The crystal structures of most intermetallic compounds remain ordered
until they melt. A few can swap between an ordered and a disordered state,
however, depending on temperature. Cu3Au, for instance, is disordered above
390 °C, when each atom site in the face-centred cubic crystal structure
has a 75 per cent probability of being occupied by a copper atom and a 25
per cent probability of being occupied by a gold atom. At lower temperatures,
Cu3Au has an ordered face-centred cubic structure with gold atoms at the
corners and copper atoms occupying positions at the centre of each face.

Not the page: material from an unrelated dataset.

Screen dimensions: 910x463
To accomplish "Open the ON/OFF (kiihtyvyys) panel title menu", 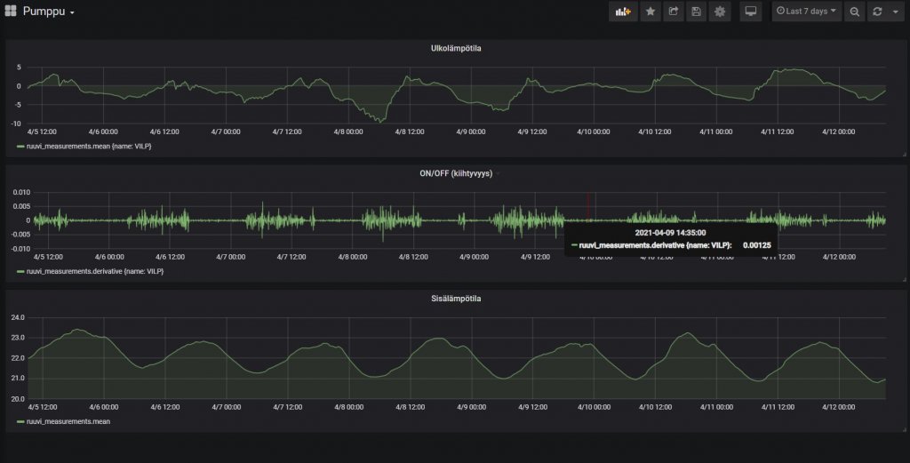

Heating the crystal brings about the change from order to disorder; cooling
reverses the process.
Why should a compound take on an ordered state at one temperature but
a disordered state at another? At low temperatures, an intermetallic compound
such as Cu3Au forms because copper atoms ‘prefer’ to bond to gold atoms
rather than to other copper atoms. The energy released when the atoms bond
is what lies behind this preference. More energy is released when copper
atoms bond to gold atoms (in a three to one ratio) than when either of these
elements bond to their own type. But as the temperature increases, entropy
starts to take over. When it eventually outweighs the energy benefits of
bonding between copper and gold atoms the material becomes disordered.
For many such compounds, cooling does not bring about ordering everywhere
in the crystal. Instead, numerous small ordered regions form in much the
same way as sugar crystals grow in cooling water (and sink to the bottom
when they become too heavy to stay in suspension). These regions of order
all have the same crystal structure. But when they meet, the arrangement
of atoms in adjacent regions, or domains, may not line up. The line where
they meet is the antiphase domain boundary.